Маркес будет вспоминать эти женские руки диктатора долгие годы и «присвоит» их своему герою-диктатору в романе «Осень Патриарха».

43

Почти через тридцать лет после того Московского фестиваля, но ещё в советскую эпоху, вскоре после присуждения нашему герою Нобелевской премии, в Москве побывала доминиканка-коммунистка Мину Таварес Мирабаль. Она собирала материал для диссертации на тему взаимоотношений писателей Латинской Америки с марксистско-ленинской идеологией и страной, в которой эта идеология «выступала в роли ведущей и единственной религии, подчиняя себе все прочие». То есть СССР. Автору этих строк довелось сопровождать латиноамериканку, впервые оказавшуюся в Москве, как в 1957 году и наш герой, повторившую его путь — через ФРГ и ГДР — и думается, будет уместно вспомнить ту работу над диссертацией, основанной на непосредственных впечатлениях.
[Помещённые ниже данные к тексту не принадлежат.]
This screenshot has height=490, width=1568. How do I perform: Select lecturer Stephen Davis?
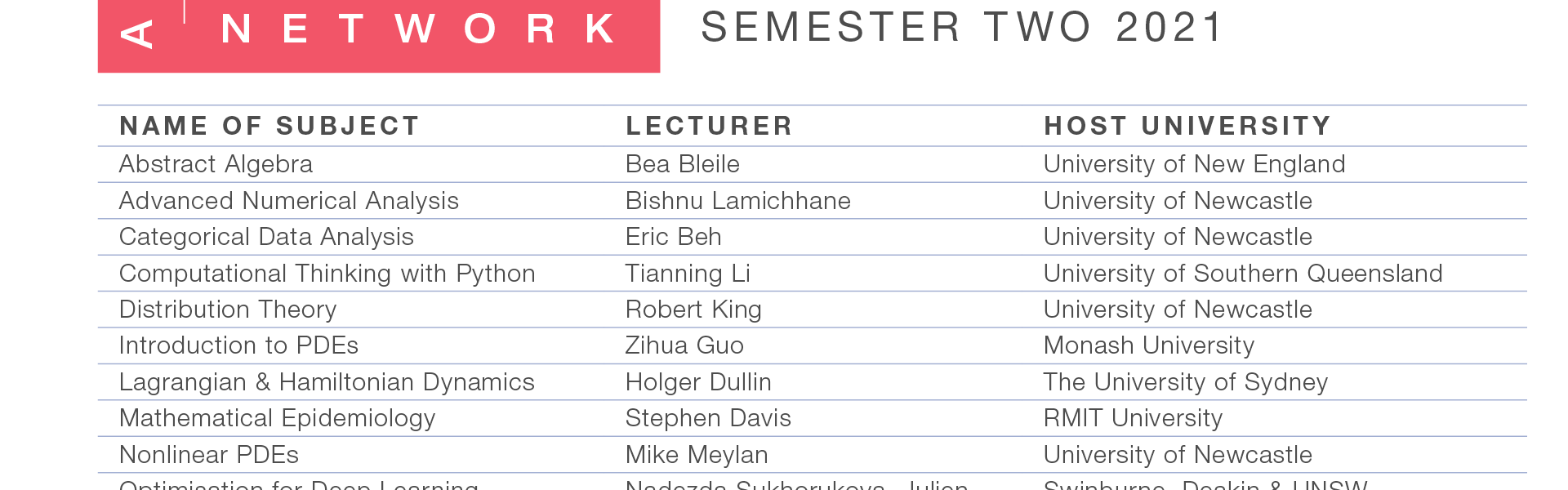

— …Я много читала о том, что в СССР есть всё, — говорила Таварес Мирабаль (которую сопровождающие товарищи в Москве упорно называли «товарищ Мирабаль») после того, как я показал ей, остановившейся в «Национале», чисто советскую гостиницу «Турист», в которой жили Маркес с Мендосой, и привёл на огромную территорию ВДНХ. — Читала статьи, очерки, интервью писателей и журналистов из разных стран, от Канады и Штатов до Австралии, от Швеции до Японии. И вот теперь, увидев страну, как иностранка, уроженка Карибского бассейна, могу сказать, что взгляд Маркеса отличается точностью и, главное, непредвзятостью. Чего не скажешь о большинстве написанного, порой вызывающего рвотные эффекты. Я убедилась в том, что Маркес ехал сюда не как подавляющее большинство западных авторов, то есть с уже заранее утвердившимся мнением, намереваясь лишь найти ему подтверждение, как бы проиллюстрировать, подогнать под готовую схему. Он ехал с готовностью видеть, слышать, открывать для себя.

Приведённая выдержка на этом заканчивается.